February 3, 2016

Wait! Did You Check These 5 Things Before You Started Recording?

You're there. You're on set. You're ready to hit record, but -- wait.

Are you really sure you're ready? There are a lot of things to prepare for before you actually start recording footage that will ultimately end up in your film, but in this helpful video, Director/Cinematographer Morgan Cooper whittles the list down a little bit to just 5 easy-to-remember things that all filmmakers should do before they press that red button.

In case you couldn't watch the video, here are the 5 things Cooper says you should always check before you hit record:

Check your F.E.W.

F.E.W. stands for:

  • Frame Rate
  • Exposure
  • White Balance

This is the most basic check that all filmmakers should be doing before they start shooting. For some of you, your frame rate won't change as often as your exposure and white balance settings, but checking all three is still important. I can't count how many times I got myself into trouble by not checking these settings -- I learned the hard way that it's pretty difficult to correct shots with a different white balances.

Check your frame edges and backgrounds

It's easy to put all of your focus on the subject you're shooting, but remember, there's an entire frame that's being filled up and you need to know what it's being filled up with. Do this by checking the edges of your frame, as well as the background, to make sure that there aren't any -- I don't know -- antlers above your subject's head or dog taking a dump behind them or something.

◇ ◇ ◇

- _Objectives_
[a] In the article on checks to make before recording, what does F.E.W. stand for?
[b] Extend the article on pre-recording checks, picking up right after its last sentence.

- _Record list_
◇ ◇ ◇

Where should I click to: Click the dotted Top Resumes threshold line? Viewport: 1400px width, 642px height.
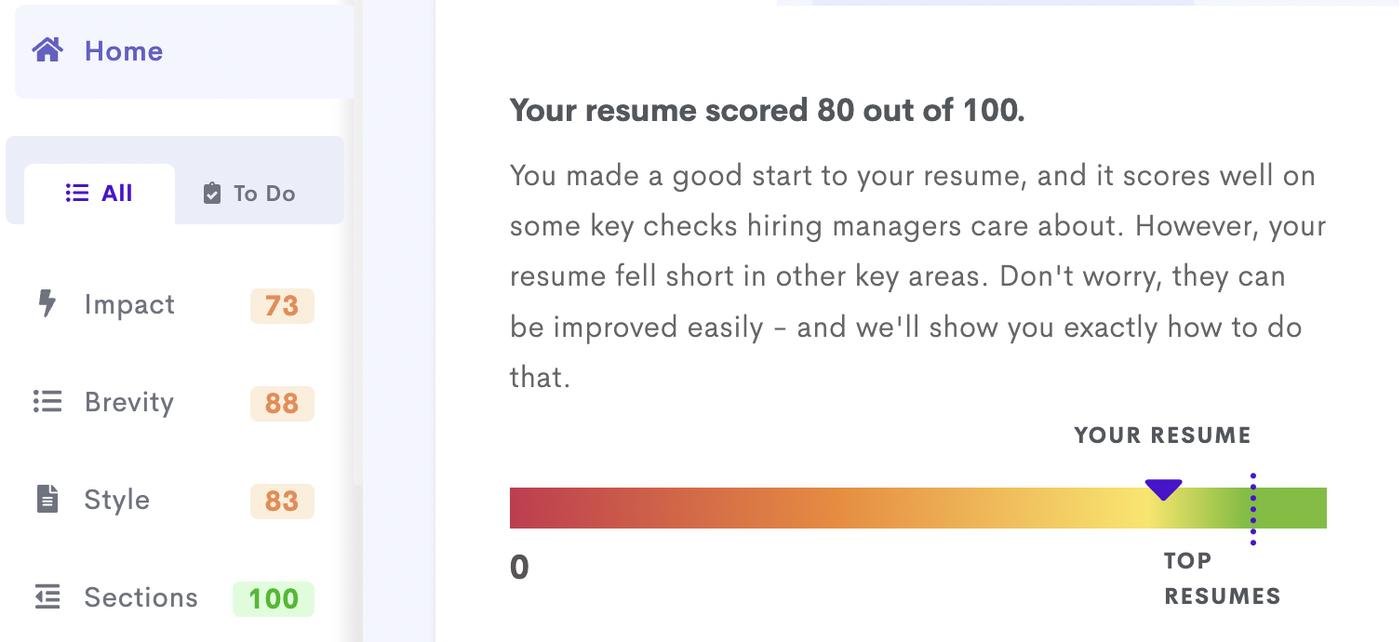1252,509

◇ ◇ ◇

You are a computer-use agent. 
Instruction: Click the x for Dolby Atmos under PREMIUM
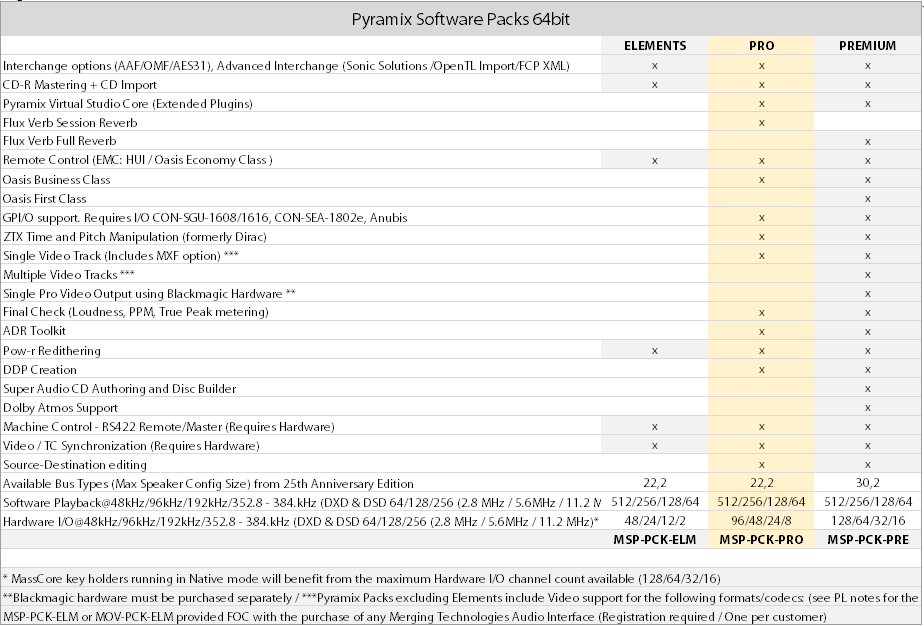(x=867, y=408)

◇ ◇ ◇

- _Results in order_
[a] Frame Rate, Exposure, and White Balance.

[b]
Oh deer, you should've checked the background of your photo! (Technically, this framing was done on purpose by the photographer without the subjects knowing.)Credit: Reddit

Check your batteries

Oh lord -- don't be the one who shows up on set with a bunch of dead batteries. Please. (Has anyone else gotten the cold sweats after watching your camera die during a really, really well-performed scene?) If you make sure that all of your batteries are nice and full the night before your shoot, you won't slow things down that next morning.

Format your media

Similar to checking your batteries, making sure your media cards are empty (or at least have enough space for what you're doing) will keep things going smoothly on-set. It's annoying for you and everyone else on set who has to wait for you to clear and format your cards.

Clean your lenses

Make sure that all of your glass is clean and ready to go when it comes time to shoot, because if you don't, you'll have to slow production down to do it. Also, you might not even notice that little, greasy smudge until you're checking out your dailies. (Which means reshoot -- which is just awful.)      

Your Comment

21 Comments

Well, one of the most important is missed in the list….
CHECK YOUR FOCUS!!!
if you miss that, it's all gone... ;)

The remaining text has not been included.